Bitcoin has pulled back a bit after briefly approaching the $80,000 mark on Tuesday.
At the time of writing, it was trading at $77,794, still up 0.4% over the last 24 hours, after reaching a high of $79,388 before gradually declining during the overnight session.
The 24-hour low of $77,464 was set on Thursday morning, meaning the entire range of the move was around $1,900. Ether (ETH) was down 0.7% at $2,344, XRP (XRP) was down 1.7% at $1.42, solana (SOL) was down 1.5% at $85.83, and BNB was down 0.6% at $635.
Brent crude held above USD 95 per barrel as the US maintained its naval blockade of ships going to and from Iranian ports while Iran kept the strait closed to almost all other international traffic. Iranian gunboats fired on commercial ships in the waterway on Wednesday.
Trump’s April 7 ceasefire remains in place “indefinitely,” but Vice President JD Vance’s planned Tuesday trip to Islamabad was canceled after Iran declined to send a delegation. White House press secretary Karoline Leavitt said Trump has not set a firm deadline for an Iranian proposal.
The deviation in the top 10 supports the position reading. Bitcoin is up 4% on the week, every other major is within 2% in both directions, with ether and solana actually down.

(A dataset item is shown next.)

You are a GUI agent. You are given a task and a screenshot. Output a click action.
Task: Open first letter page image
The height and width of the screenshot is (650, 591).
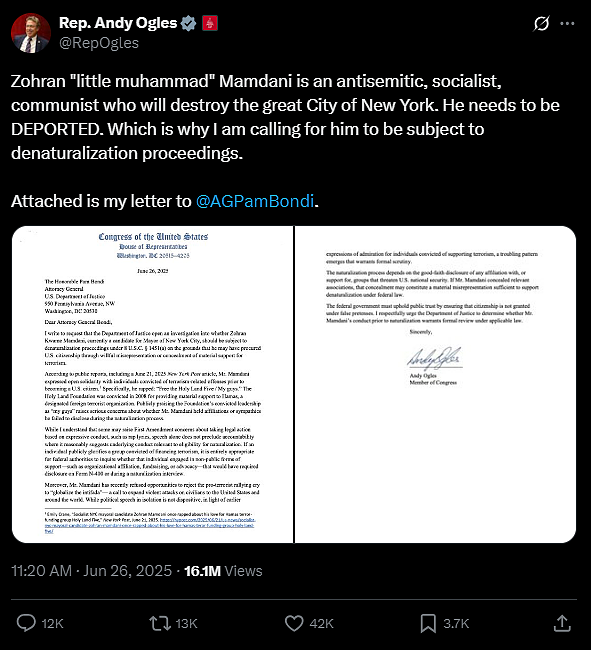(152, 384)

When a rally concentrates on one asset while the rest of the complex fades, the source of the bid is usually narrow rather than broad.
Bitpanda CEO Lukas Enzersdorfer-Konrad took the opposite view, arguing that the overnight push towards $80,000 signals maturity and robustness in the digital asset industry underpinned by institutional participation and a clearer regulatory framework.
That framework is harder to reconcile with a market where bitcoin leads alone amid thin altcoin participation and where funding rates have been negative for about 47 consecutive days, one of the longest stretches of bearish derivatives positioning on record.
A drop below $76,000 would mean the $79,388 high was printed at the top of this leg, and the next move requires either genuine Iran progress or a shift in the funding rate picture that pulls real capital back.